Keadaan ini semakin mempersulit Ki Bagus Hadikusumo. Hari itu ia benar-benar mengalami tekanan psikologis yang luar biasa, beban sejarah luar biasa berat di pundaknya.
Janji Sementara
Meskipun kecewa, dengan kebesaran hatinya Ki Bagus Hadikusumo merelakan klausul tujuh kata hasil Piagam Djakarta itu untuk dihapus. Apalagi sosok yang berhasil meyakinkannya adalah kader Muhammadiyah yang dicintainya, Kasman Singodimejo.
Peristiwa memilukan ini pun diakui oleh Kasman Singodimejo. Saat itu ia berdasarkan aspirasi kalangan nasionalis sekuler menjanjikan bahwa rumusan 18 Agustus 1945 itu hanyalah sementara waktu.

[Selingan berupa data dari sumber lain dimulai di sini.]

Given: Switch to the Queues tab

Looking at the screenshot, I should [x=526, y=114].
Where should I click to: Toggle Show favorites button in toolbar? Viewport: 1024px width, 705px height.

Berikut kata-kata Mr. Kasman Singodimejo yang membuat Ki Bagus Hadikusmo akhirnya luluh:
“Kyai, kemarin proklamasi kemerdekaan Indonesia telah terjadi. Hari ini harus cepat-cepat ditetapkan Undang-undang Dasar sebagai dasar kita bernegara dan masih banyak yang harus ditetapkan siapa presiden dan lain sebagainya untuk melancarkan perputaran roda pemerintahan. Kalau bangsa Indonesia, terutama pemimpin-pemimpinnya cekcok, lantas bagaimana?” (Buku Api Sejarah 2).